The lower amount is plus 3%, which is 103. Is there a trick to this that I am missing?
Hard this say because I did not see a time frame
Doesn’t it depend on the length of the loan and how the interest rate is compounded? A ten year loan with a daily compounded interest rate of 3% will give you a different answer. The length of the loan being more a factor than the compound rate.
No trick. The point is people are so stupid as to not even know something so fundamental.

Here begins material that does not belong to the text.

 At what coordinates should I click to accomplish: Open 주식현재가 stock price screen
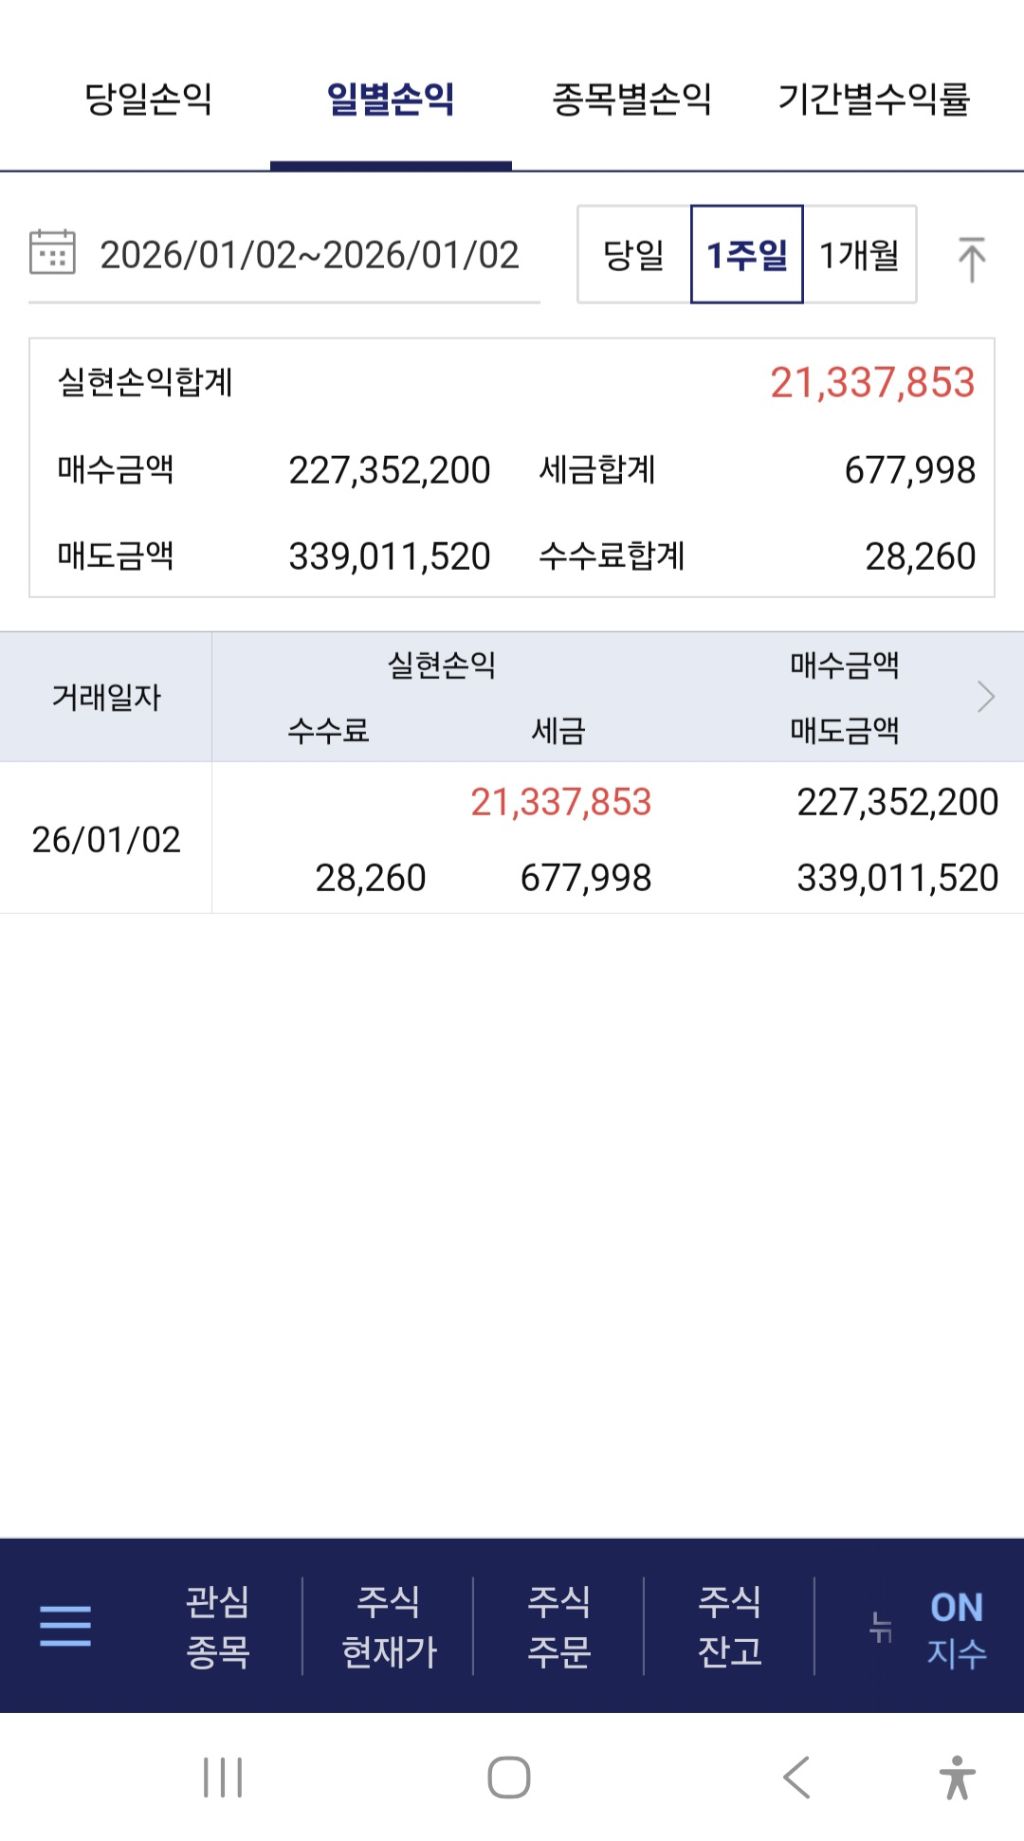[x=389, y=1626]
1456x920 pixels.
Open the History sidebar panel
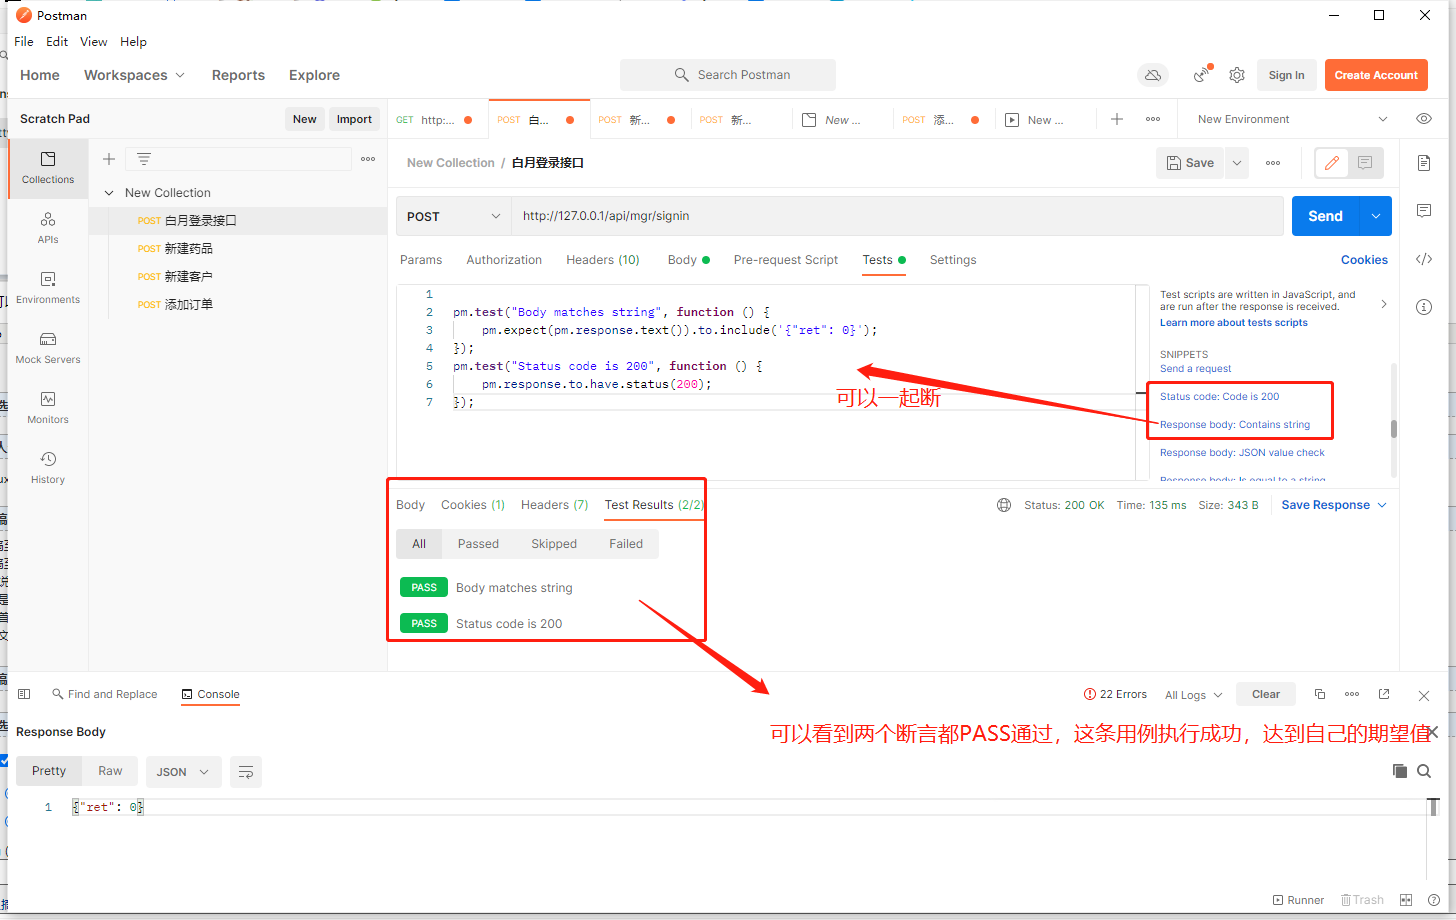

I had a high school friend of mine (when we well into our 50s) call me up onetime for help with his mortgage. I was a mortgage banker at the time and he figured I could help. His problem was that he and his wife had a big fight (over money or the lack of it because of their high spending habits), separated and now had decided to get a divorce. His wife paid the bills and stopped paying the house loan with they separated and now the mortgage lender was on his doorstep foreclosing. He could not understand that when his wife stopped paying the monthly payments on the mortgage, that put the loan into default. He had lost his job and she got a lower paying one but they didn't have any savings from which to bring the loan current. In situations like this, the lender requires the loan be brought current and won't allow partial or smaller payments to try and catch up. The longer I talked to him explaining the basics of the financial world he was in, the more I realized he didn't have a clue about financial affairs and had skated through life not knowing what he was doing with his money. He was basically, a financial illiterate. He eventually lost the house but never understood the process.
How adults can go their whole life without learning the basics about how things work, is beyond me.
RE: The lower amount is plus 3%, which is 103. Is there a trick to this that I am missing?
You belong to the 49%.
jk
The questions are so poorly written, it’s amazing anyone could answer anything.
Back in 1977, I tried to borrow $100 dollars from an Oklahoma bank. The interest was 25%. I was desperate and agreed to those terms. Then they turned me down.
When I retired in 2008, I put my retirement funds in a different bank. I always remember how the Oklahoma bank lost my accounts because of this.